Instructions for the task: Copy out each line of the data that includes the string "YOUR".
==============================
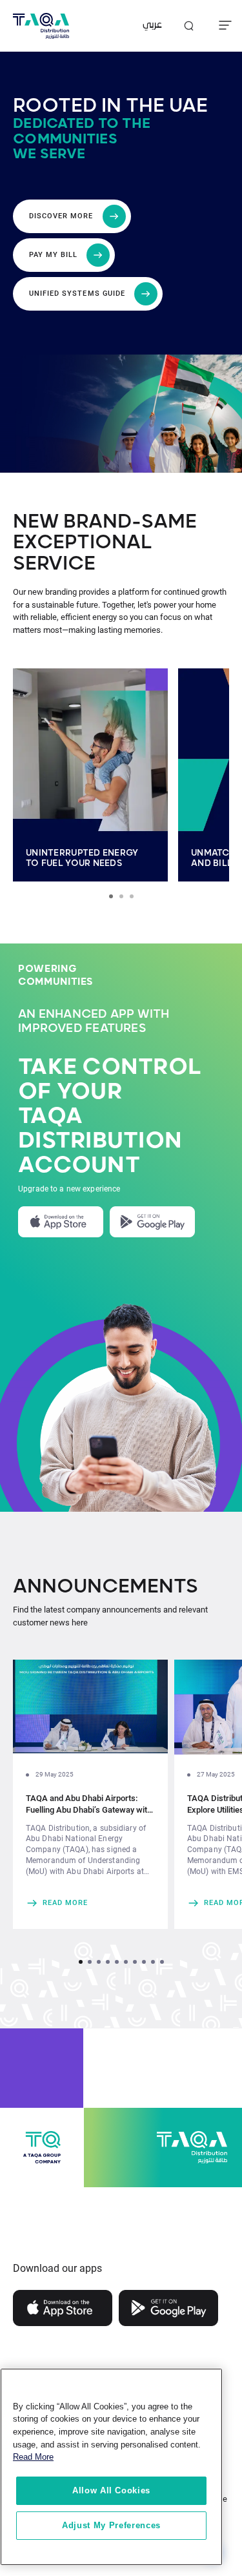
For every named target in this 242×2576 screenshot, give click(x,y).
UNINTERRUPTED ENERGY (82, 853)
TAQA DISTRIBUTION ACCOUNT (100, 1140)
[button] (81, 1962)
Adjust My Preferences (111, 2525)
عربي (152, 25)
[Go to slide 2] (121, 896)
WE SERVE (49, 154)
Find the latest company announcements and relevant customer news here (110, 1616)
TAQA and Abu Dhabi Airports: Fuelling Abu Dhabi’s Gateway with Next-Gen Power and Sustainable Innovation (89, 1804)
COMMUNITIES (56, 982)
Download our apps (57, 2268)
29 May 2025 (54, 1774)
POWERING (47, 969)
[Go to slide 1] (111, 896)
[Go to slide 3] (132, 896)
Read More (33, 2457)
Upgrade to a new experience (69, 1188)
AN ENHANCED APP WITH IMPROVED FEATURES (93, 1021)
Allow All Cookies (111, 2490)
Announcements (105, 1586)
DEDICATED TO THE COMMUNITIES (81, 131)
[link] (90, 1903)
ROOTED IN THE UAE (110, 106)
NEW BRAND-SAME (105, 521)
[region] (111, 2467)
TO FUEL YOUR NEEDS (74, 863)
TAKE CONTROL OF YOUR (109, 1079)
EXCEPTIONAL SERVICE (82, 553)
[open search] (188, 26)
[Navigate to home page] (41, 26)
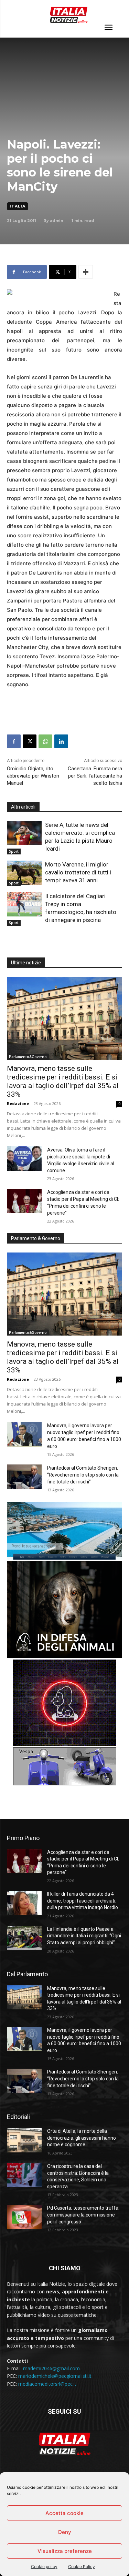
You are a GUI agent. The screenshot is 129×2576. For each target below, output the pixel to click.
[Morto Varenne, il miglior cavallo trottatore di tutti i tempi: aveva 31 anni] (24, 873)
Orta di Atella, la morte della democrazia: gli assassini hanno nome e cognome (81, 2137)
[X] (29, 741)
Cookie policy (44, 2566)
==============================
Completed task:
TO FUEL YOUR NEEDS (74, 863)
TAKE CONTROL OF YOUR (109, 1079)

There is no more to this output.